**Task statement**: Below are some records. Retype exactly the lines from the one containing "This screenshot has height=964, width=1232." through the one containing "You are a computer-use agent.", both included, skipping every picture.

(Pixel coordinate grounding data)
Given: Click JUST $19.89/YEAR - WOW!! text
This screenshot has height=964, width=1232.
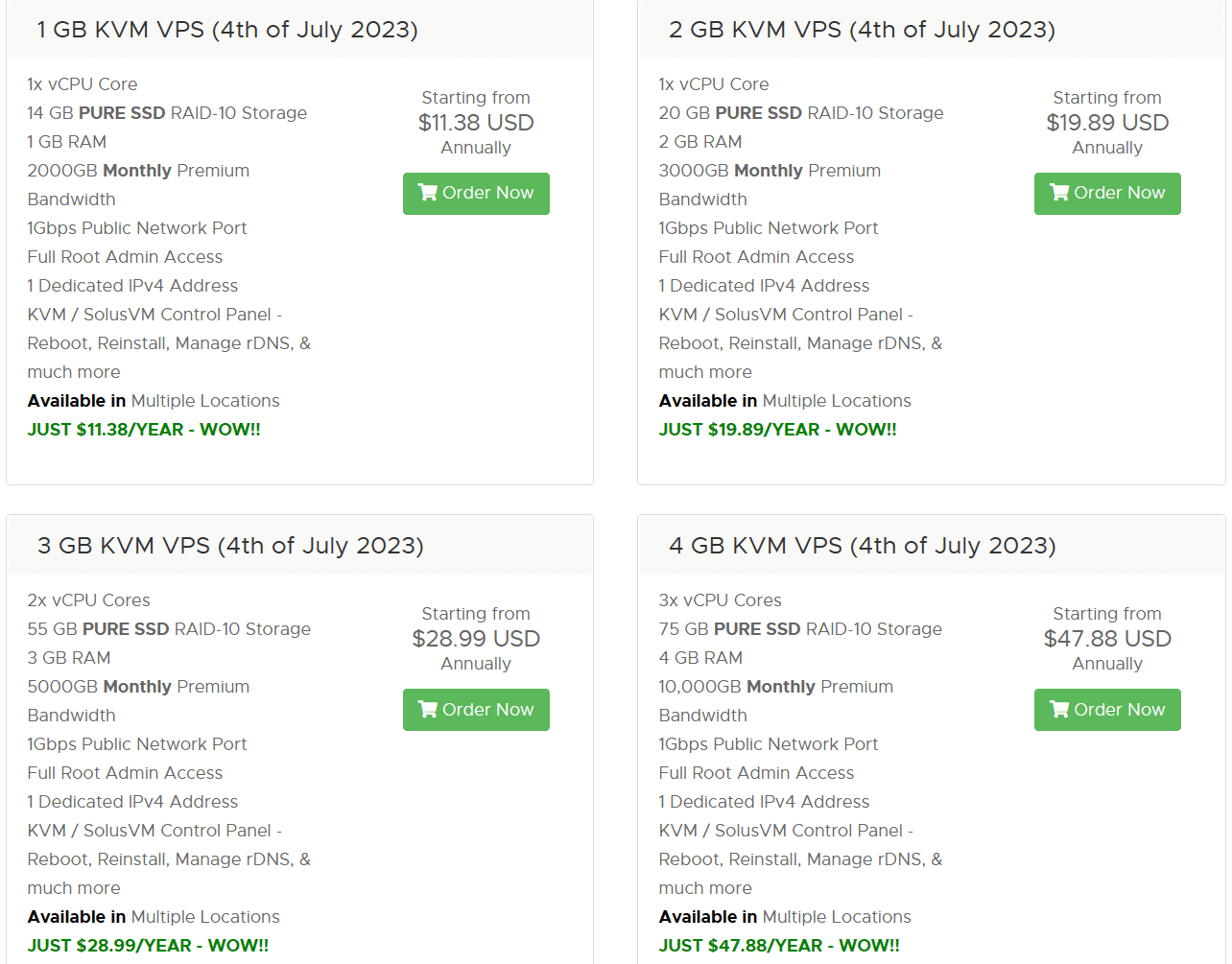Looking at the screenshot, I should [x=777, y=430].
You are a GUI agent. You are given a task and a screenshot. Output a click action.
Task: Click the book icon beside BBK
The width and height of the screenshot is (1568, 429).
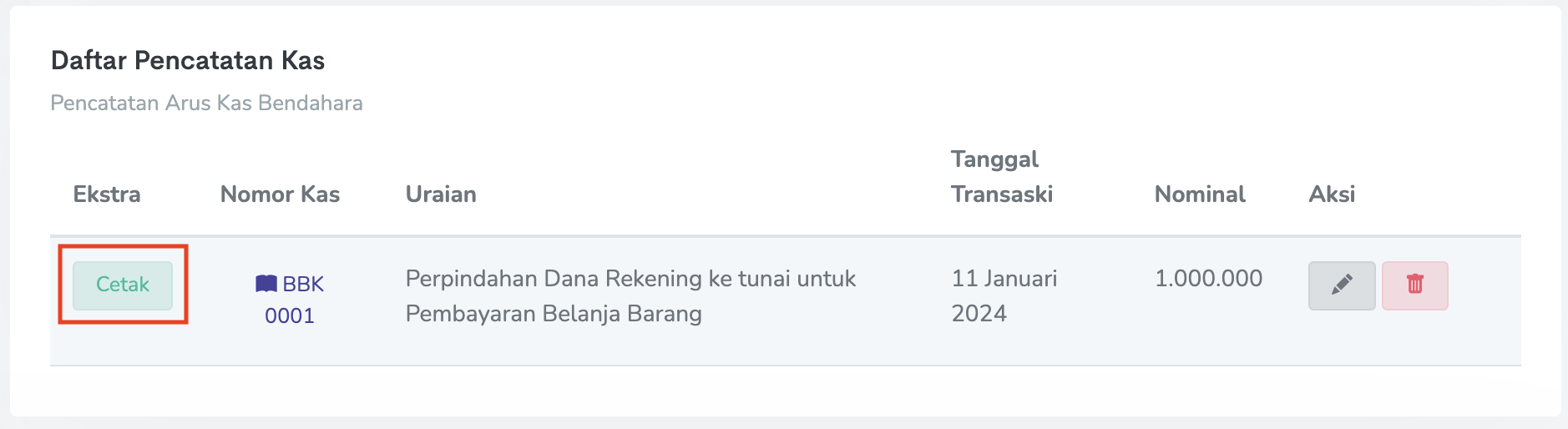tap(266, 284)
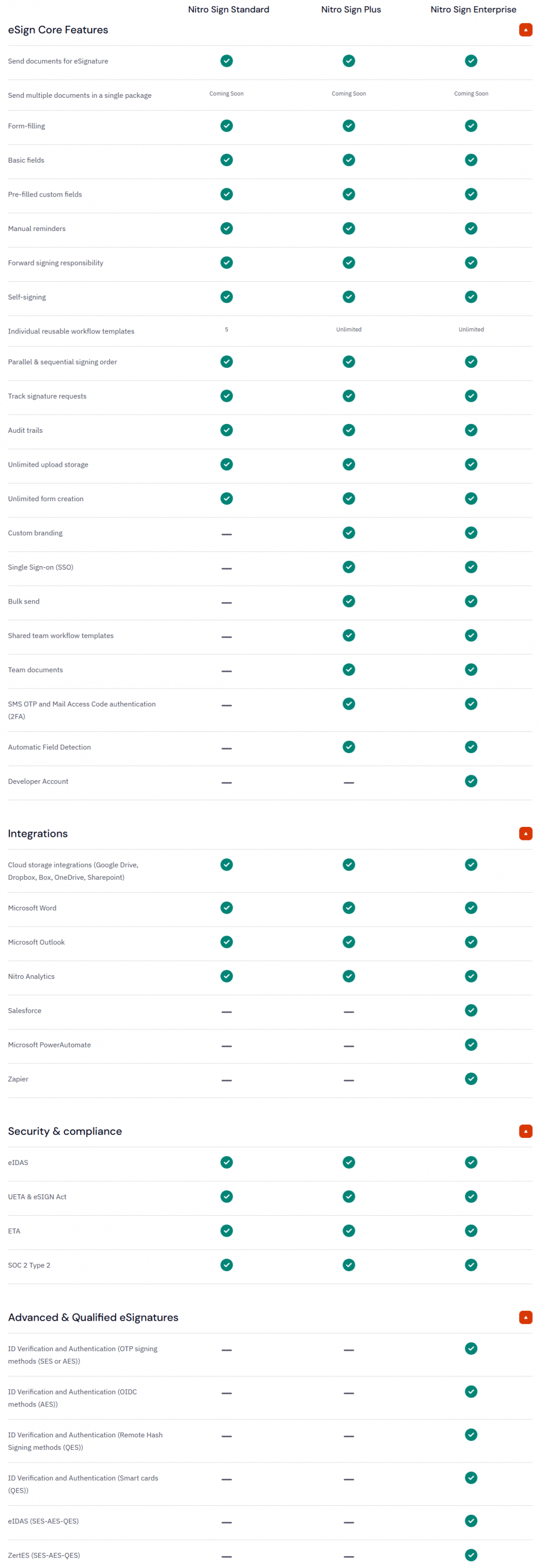Select the Nitro Sign Standard column header
Image resolution: width=540 pixels, height=1568 pixels.
click(228, 10)
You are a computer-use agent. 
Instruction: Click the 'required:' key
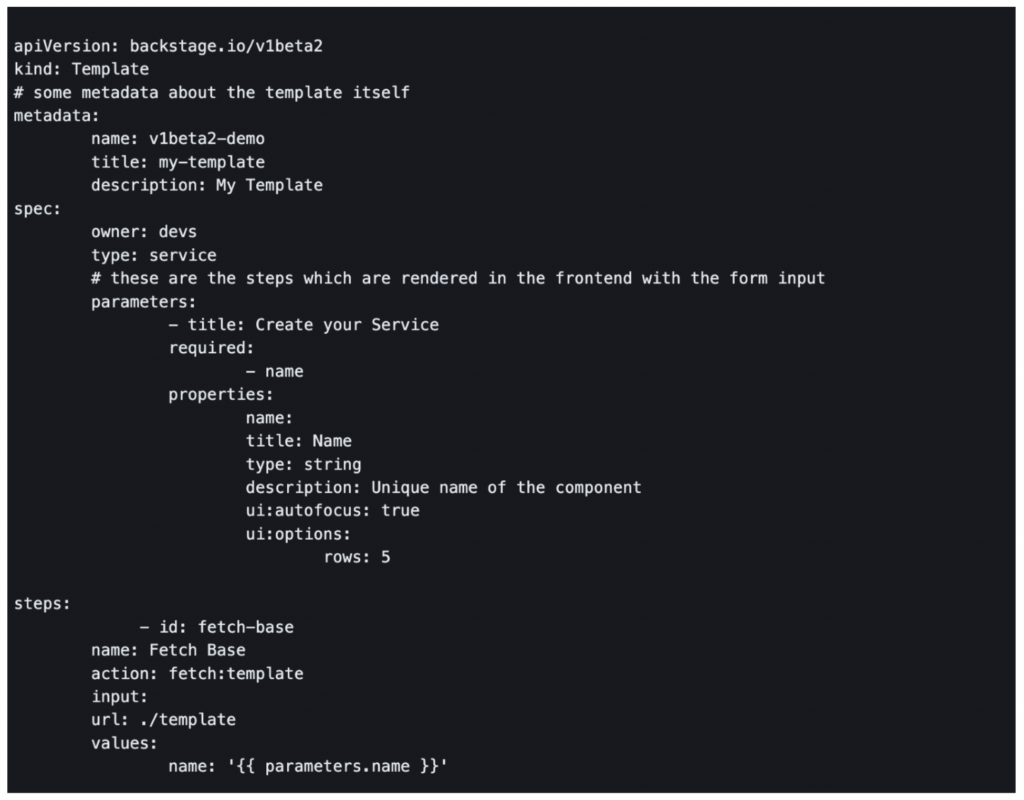click(211, 348)
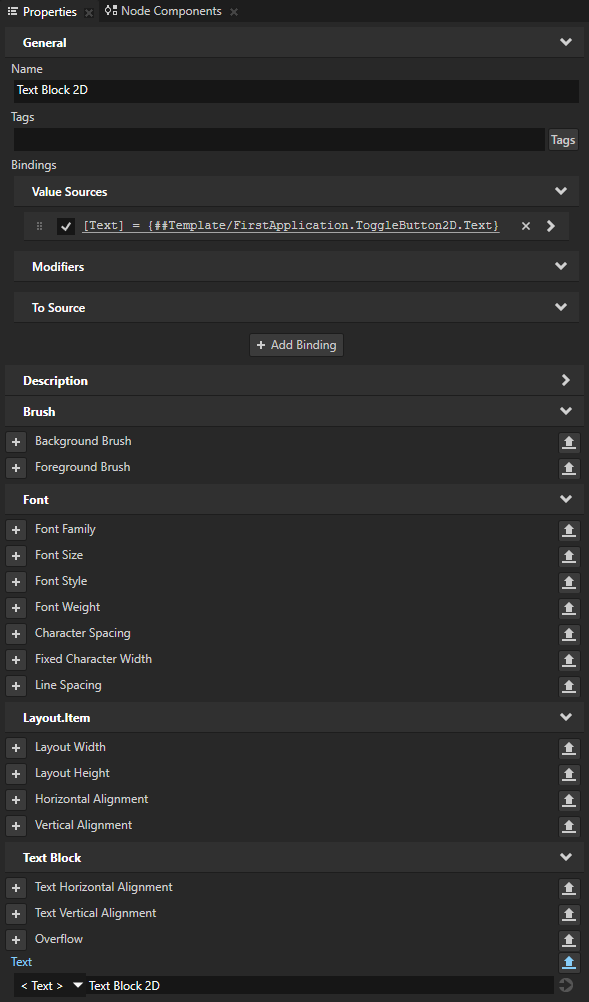Uncheck the Text binding enable checkbox
Viewport: 589px width, 1002px height.
coord(65,225)
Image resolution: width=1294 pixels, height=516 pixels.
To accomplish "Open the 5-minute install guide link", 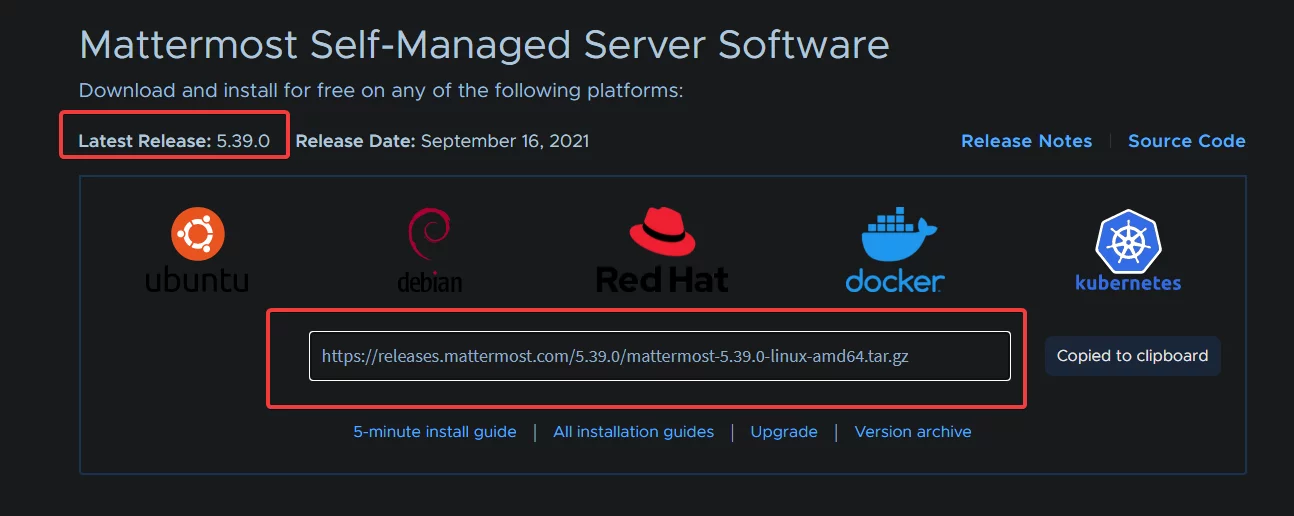I will tap(435, 432).
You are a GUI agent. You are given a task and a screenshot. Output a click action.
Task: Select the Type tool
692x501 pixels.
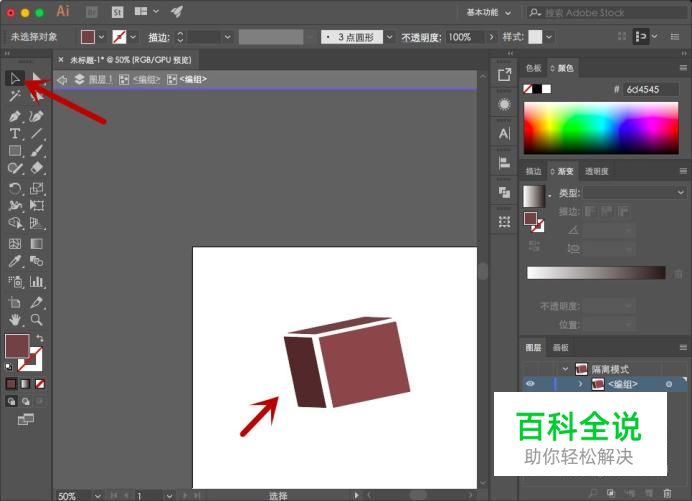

**Task output**:
This screenshot has height=964, width=1232.
Looking at the screenshot, I should [x=777, y=430].
You are a GUI agent. You are given a task and a screenshot. Output a click action.
Task: Click the book icon beside BBK
The width and height of the screenshot is (1568, 429).
tap(266, 284)
Select the Nitro Sign Standard column header
Image resolution: width=540 pixels, height=1568 pixels.
click(228, 10)
You are a computer-use agent. 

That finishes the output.